Good people go to bed earlier.
Yes:
http://www.cnet.com/news/security-firm-rsa-took-millions-from-nsa-report/
Why does everyone think Apple has to create anything new? They already have the ability to do what the FBI wants. It's not a backdoor, it's not something they have to use on every phone...it's a simple code adjustment to turn off the poison pill and can easily be pushed to this one single phone. In fact, it can be built specifically for this one phone and it will only work on the one phone. Due to the way Apple already does their updates, they do this already as it is. They don't do mass updates to apps and iOS to all phones. each phone is unique and has it's own nonce. that's all Apple needs to match this code up to.
This isn't a technical issue. It's about people's opinion's on whether these douchebags have rights still and whether this actually violates them.
***Spoiler Alert*** They don't.
You don't seem to understand how slippery slopes work.
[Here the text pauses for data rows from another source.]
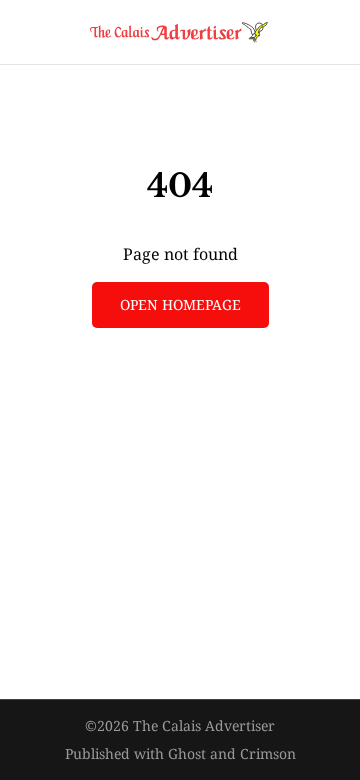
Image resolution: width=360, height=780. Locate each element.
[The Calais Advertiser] (180, 32)
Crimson (268, 753)
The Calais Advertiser (204, 725)
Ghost (187, 753)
It's not "just one phone", and never was, it started at one and only one phone, because you know, terrorism, we need to read the phone of just this one terrorist and Apple won't help us! Then "Well there may be a dozen others that we'd like to break into". Then "Law enforcement agencies possess hundreds, or even thousands of phones they'd like to break into". And somewhere between "dozens" and "thousands", it becomes too unwieldy for the government to wait for Apple to unlock each one, so they'll require the tools to do it on their own.
And once they've proven that they can force Apple to create software at their bidding, they'll easily be able to force Apple to hand over the tools they need to decrypt phones at will. And really, there's no end to what they can force Apple to hack into their phones.
Obviously you haven't follow that case very carefully. The iPhone isn't locked using fingerprints, it uses a 4 digit password. And before you ask why they just don't try all the combination, after 10 trials the iPhone may have been setup to delete the data. In addition, there is a delay between each trial which render this method unpractical unless you remove the delay and the 10 trials limit, which is exactly what the FBI is asking Apple to do for this iPhone by flashing a new firmware on it remotely. Yes, this model doesn't require the user to authorize the firmware to be flashed. So, that is totally possible to do. And why do they ask Apple and aren't just do it themselves? Because the firmware must be signed with Apple's private key otherwise the security chip in the iPhone will block the firmware execution.
Achille Talon
Hop!
The fbi is willing to let APL control everything in this particular case:
Wrong.
Look up the actual court order.
The text of the court order instructs APL to place the tool on a hard drive and give it to the FBI to use.
Are you stupid or are you a shill?
Of course the two are not mutually exclusive, and as often as not, correlate strongly. Particularly when the shills work for government.
Strat
Progressivism (aka US 'Liberalism'): Ideas so good they need a police/surveillance-state to enforce.